Copy out the stretch from the line containing "in the sejour" through the line containing "tap(540, 502)", requests included, and shift every coordinate in the answers by adding -144 to it. Give back only those lines.
[Start of Source records]
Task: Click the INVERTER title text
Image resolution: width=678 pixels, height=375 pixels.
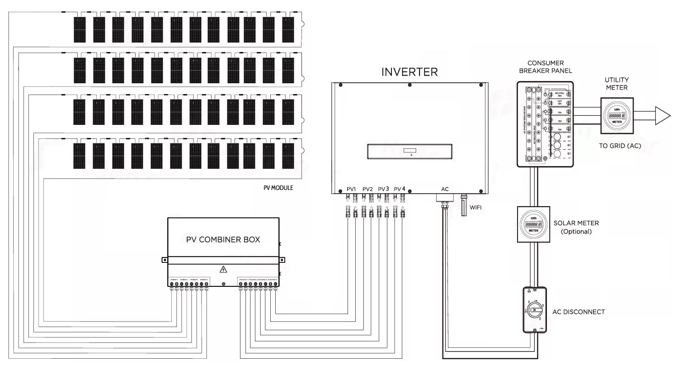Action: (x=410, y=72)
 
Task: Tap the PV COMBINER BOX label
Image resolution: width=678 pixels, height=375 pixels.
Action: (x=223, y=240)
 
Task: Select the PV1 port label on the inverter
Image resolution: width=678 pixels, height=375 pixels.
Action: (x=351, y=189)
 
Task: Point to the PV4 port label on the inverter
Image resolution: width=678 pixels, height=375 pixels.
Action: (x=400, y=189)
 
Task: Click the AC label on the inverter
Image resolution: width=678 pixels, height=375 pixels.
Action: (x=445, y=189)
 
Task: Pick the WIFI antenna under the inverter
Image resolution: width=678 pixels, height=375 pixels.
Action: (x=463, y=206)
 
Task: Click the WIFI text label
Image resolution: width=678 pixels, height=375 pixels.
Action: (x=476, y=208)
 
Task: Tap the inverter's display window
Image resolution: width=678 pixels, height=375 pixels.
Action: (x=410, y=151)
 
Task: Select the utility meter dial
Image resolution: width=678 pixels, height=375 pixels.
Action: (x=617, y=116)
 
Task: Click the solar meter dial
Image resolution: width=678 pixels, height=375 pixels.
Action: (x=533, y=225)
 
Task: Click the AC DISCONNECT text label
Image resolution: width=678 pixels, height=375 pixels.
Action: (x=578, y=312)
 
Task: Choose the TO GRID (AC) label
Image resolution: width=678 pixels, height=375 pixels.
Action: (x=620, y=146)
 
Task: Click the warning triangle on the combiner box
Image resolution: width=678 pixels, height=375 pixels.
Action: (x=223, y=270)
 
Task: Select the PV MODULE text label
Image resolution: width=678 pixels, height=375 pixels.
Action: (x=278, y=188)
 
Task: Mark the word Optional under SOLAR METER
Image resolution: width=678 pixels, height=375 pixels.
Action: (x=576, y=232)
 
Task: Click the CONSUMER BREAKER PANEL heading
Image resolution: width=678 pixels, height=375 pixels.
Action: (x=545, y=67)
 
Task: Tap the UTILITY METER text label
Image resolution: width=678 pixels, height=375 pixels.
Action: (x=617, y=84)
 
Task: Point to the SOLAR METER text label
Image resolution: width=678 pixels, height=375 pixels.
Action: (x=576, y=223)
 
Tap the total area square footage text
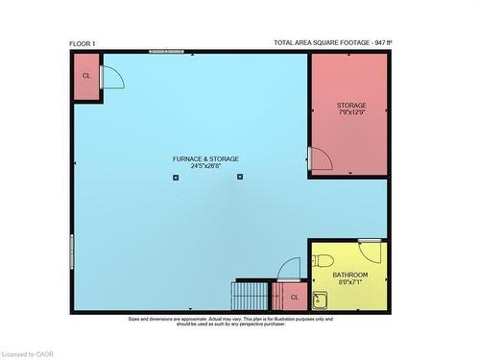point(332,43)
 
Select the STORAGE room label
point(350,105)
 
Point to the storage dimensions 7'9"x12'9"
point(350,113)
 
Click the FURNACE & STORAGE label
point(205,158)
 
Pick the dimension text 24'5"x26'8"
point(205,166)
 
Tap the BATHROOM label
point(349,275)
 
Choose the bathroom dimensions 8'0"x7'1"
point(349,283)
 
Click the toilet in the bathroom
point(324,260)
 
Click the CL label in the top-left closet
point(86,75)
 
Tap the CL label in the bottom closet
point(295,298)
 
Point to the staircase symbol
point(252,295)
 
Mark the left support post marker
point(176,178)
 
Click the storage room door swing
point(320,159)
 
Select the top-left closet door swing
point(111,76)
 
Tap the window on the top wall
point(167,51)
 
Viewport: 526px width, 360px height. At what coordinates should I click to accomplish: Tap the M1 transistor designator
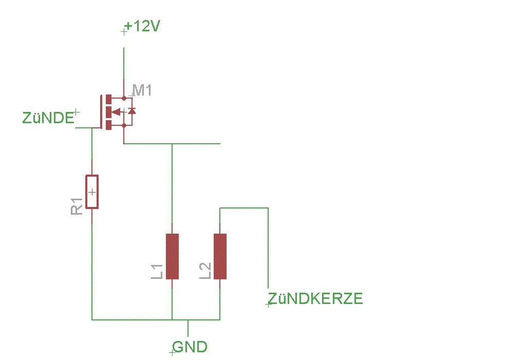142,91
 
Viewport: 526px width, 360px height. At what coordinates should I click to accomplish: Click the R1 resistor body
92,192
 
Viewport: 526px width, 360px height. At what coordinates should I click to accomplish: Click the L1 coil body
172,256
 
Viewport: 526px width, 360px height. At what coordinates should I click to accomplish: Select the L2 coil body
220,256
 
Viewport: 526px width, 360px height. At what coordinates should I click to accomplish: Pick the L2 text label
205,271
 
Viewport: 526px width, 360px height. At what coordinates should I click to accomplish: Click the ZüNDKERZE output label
[End of Source records]
[Start of Source records]
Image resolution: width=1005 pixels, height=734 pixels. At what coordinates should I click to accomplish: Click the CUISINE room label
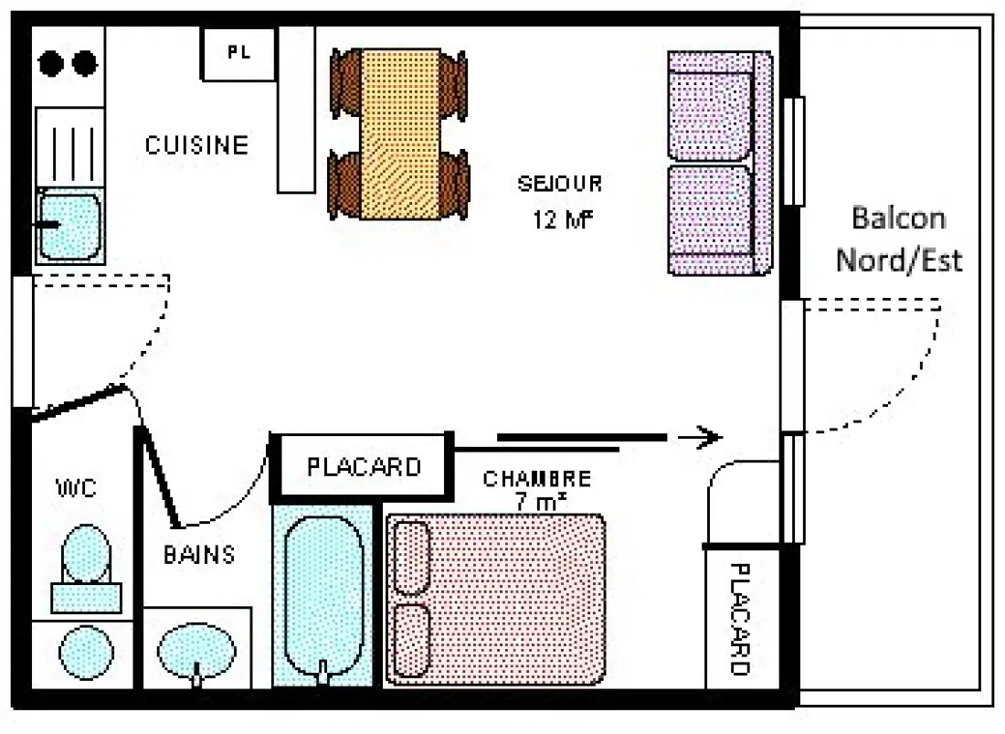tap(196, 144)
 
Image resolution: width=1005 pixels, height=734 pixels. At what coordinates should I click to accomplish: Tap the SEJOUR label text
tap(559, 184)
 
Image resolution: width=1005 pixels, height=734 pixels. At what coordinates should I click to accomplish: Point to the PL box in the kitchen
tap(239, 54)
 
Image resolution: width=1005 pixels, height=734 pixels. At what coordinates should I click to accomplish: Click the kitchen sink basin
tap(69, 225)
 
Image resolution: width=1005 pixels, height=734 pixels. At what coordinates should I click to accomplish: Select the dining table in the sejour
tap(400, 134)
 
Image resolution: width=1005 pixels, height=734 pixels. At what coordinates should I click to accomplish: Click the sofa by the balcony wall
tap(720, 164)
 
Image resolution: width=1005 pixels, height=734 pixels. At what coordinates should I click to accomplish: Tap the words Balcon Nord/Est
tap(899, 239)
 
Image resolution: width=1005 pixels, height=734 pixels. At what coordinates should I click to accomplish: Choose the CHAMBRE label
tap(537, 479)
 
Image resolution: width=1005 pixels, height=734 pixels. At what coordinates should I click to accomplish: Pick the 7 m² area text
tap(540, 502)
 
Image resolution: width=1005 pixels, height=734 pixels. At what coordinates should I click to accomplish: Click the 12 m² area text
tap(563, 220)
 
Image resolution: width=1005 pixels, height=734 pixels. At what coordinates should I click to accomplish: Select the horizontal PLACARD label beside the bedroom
[End of Source records]
- **Complete response**:
Image resolution: width=1005 pixels, height=734 pixels. At what coordinates should I click to accomplish: Select the dining table in the sejour
tap(256, -10)
 
Image resolution: width=1005 pixels, height=734 pixels. At what coordinates should I click to accomplish: Click the sofa by the balcony wall
tap(576, 20)
 
Image resolution: width=1005 pixels, height=734 pixels. At what coordinates should I click to accomplish: Tap the words Balcon Nord/Est
tap(755, 95)
 
Image resolution: width=1005 pixels, height=734 pixels. At what coordinates should I click to accomplish: Choose the CHAMBRE label
tap(393, 335)
 
Image resolution: width=1005 pixels, height=734 pixels. At what coordinates should I click to accomplish: Pick the 7 m² area text
tap(396, 358)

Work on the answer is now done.